### Requirement
Copy out everything in the listing from the line containing "Open the calendar date picker icon" down to the line containing "tap(213, 272)", requests included, and add 60 to every coordinate in the answers.

### Data provided
====================

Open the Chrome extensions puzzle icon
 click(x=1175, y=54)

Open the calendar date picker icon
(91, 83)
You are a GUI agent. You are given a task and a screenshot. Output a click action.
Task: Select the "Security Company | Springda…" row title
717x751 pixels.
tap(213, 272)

====================

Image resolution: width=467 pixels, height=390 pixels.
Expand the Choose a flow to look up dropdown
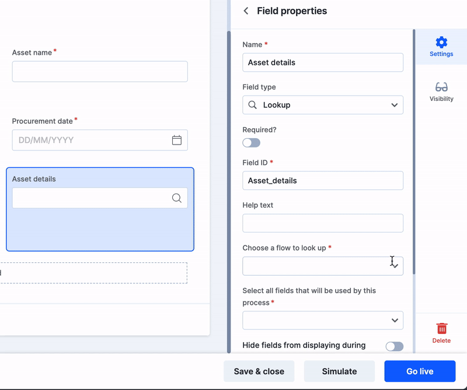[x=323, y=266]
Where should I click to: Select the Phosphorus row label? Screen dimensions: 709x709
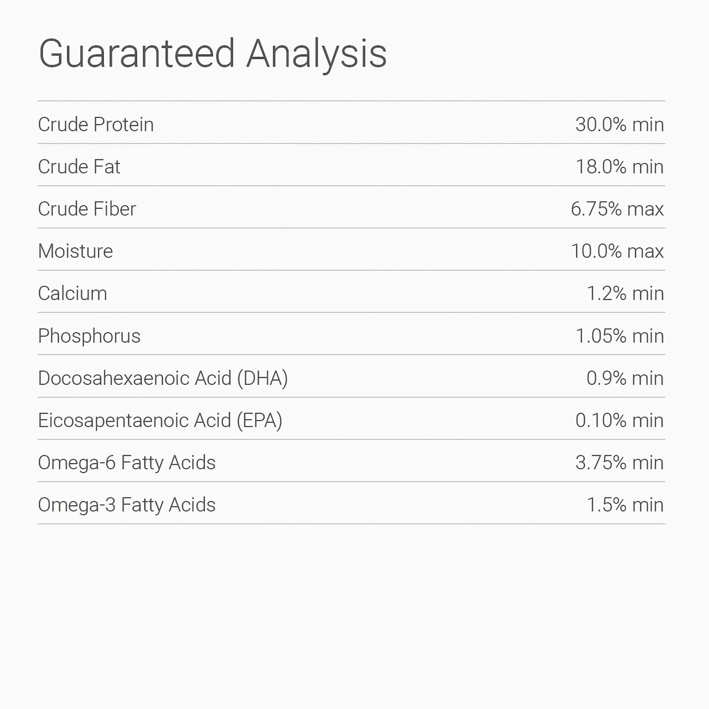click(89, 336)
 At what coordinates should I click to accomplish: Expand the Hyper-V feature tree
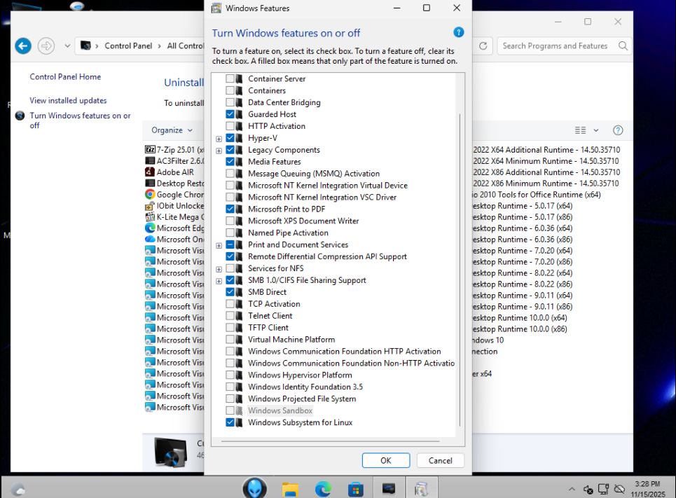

====================

### Output of the exercise
Open the calendar date picker icon
(151, 143)
You are a GUI agent. You are given a task and a screenshot. Output a click action.
Task: Select the "Security Company | Springda…" row title
717x751 pixels.
tap(273, 332)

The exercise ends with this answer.